In that 64-year period, the contest between the two parties resembles World War Two, with a high level of mobility and rapid gains and losses of large swaths of territory. By contrast, the contemporary era resembles World War One, with a single, mostly immobile line of battle and endless trench warfare.

Against the backdrop of the past nine elections, how does Joe Biden’s victory measure up?

Ignoring warnings of an early red surge in the tally, to be followed by a “blue shift,” many Democrats leapt to the conclusion on election night that Biden’s margin of victory was disappointingly narrow. But as vote count proceeded, the picture changed.

The U.S. Elections Project estimates that when the tally is complete, about 158.7 million Americans will have voted in the presidential contest. Six million of these votes are yet to be counted, and we know where they are. More than half (3.3 million) are located in just five blue states—California, New York, Illinois, New Jersey, and Maryland. By contrast, the five largest red states account for only a few hundred thousand outstanding ballots.

There is good reason to believe, then, that the remaining uncounted ballots will strongly favor Joe Biden over President Trump. If so, Biden will likely achieve a popular vote edge of at least 6 million votes, with a winning margin of 4 percent. In the Electoral College, if the current returns hold up through the vote count and court challenges, Biden will take back the Blue Wall states—Michigan, Wisconsin, and Pennsylvania, along with two southern tier states—Georgia and Arizona—that haven’t tipped into the Democratic column since the 1990s.

Biden’s estimated final vote margin would place him right in the middle of the outcomes since 1988—worse than four elections, better than four other elections, and slightly ahead of Barack Obama’s successful reelection campaign in 2012. His likely haul of 306 electoral votes exceeds George W. Bush’s total in both 2000 and 2004 and ties the number of EVs Donald Trump won four years ago.

By the standards of the past three decades, Joe Biden won a substantial though not overwhelming victory. It is reasonable to ask why he didn’t do even better. But as we’ve seen, we seem to be in a period of history where landslides are hard to come by. Democrats should reserve their disappointment for their party’s performance in the House, Senate, and state legislative contests they expected to win. Joe Biden’s victory is solid given the period of history in which we are living.

Both parties must face up to some hard truths. In the past four elections, the Republican share of the popular vote has been stuck in a narrow range between 46 and 47%. Donald Trump brought more working-class and rural voters into the Republican column while driving out suburbanites and college graduates. The net gain for his party was modest at best. Despite their structural advantage in the Electoral College, Republicans cannot expect to win many presidential elections if they remain far short of parity in the popular vote.

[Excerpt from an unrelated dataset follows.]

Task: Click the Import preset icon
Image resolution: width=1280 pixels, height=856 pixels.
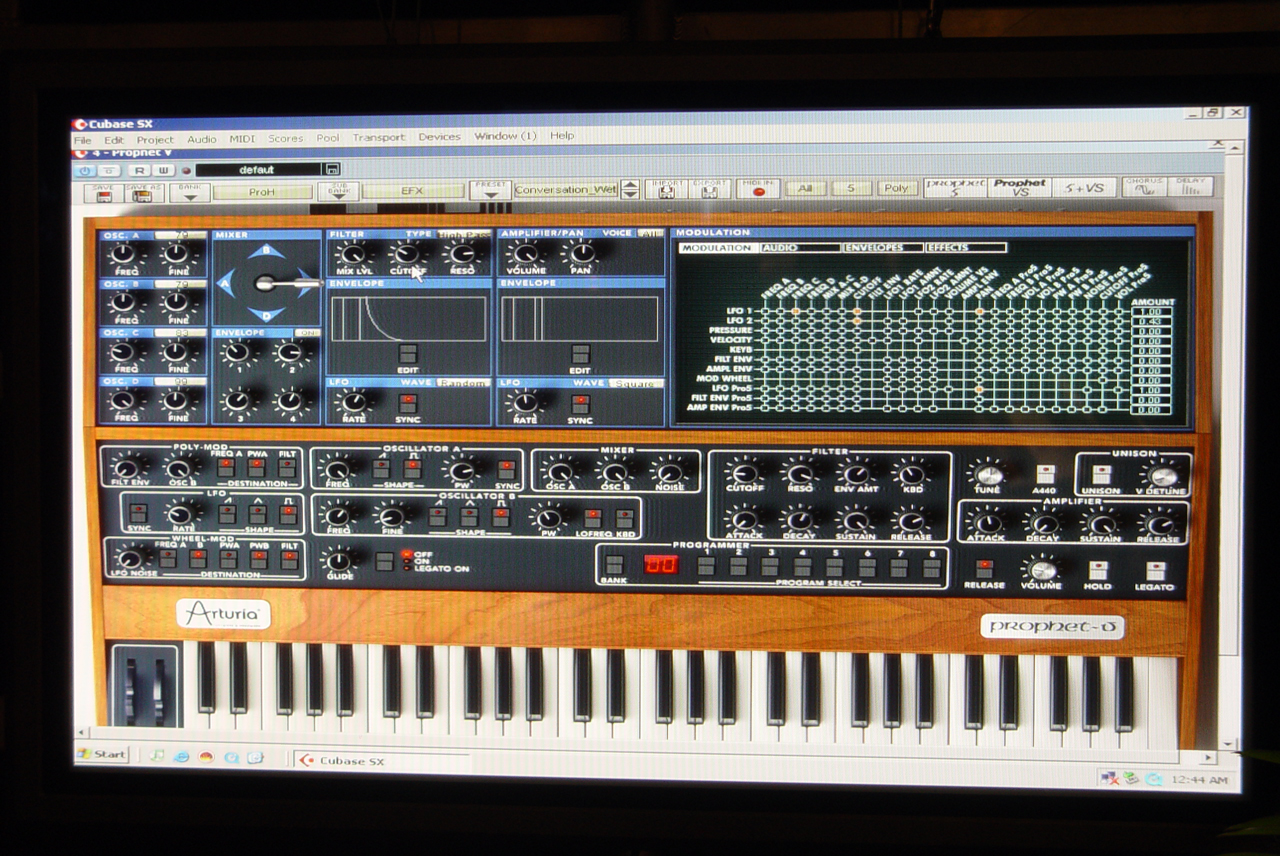Action: coord(665,189)
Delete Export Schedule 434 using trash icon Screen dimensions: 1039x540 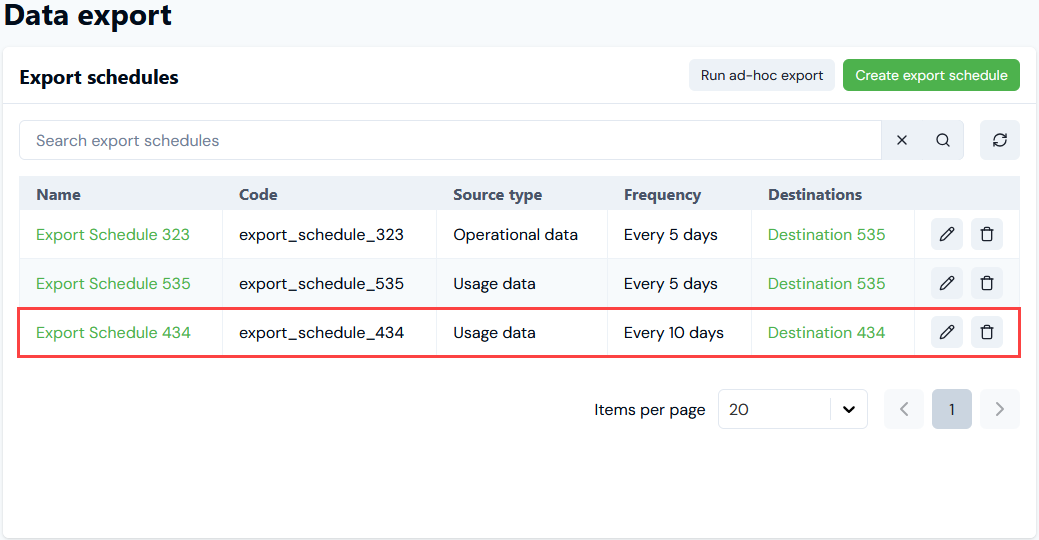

For their part, Democrats must recognize that they defeated Trump but not Trumpism. The new coalition that the outgoing president forged will be a prominent feature of the political landscape for years to come, and there is little evidence that the forces that energized its formation have weakened. If Democrats are counting on demographic change to expand their modest popular edge into a truly national majority, they will likely have a long wait.

The unavoidable conclusion: Unless Joe Biden’s presidency is highly successful during the next four years, the 30-year cycle of narrow victories and regular shifts of power in the White House and the legislative branch will persist.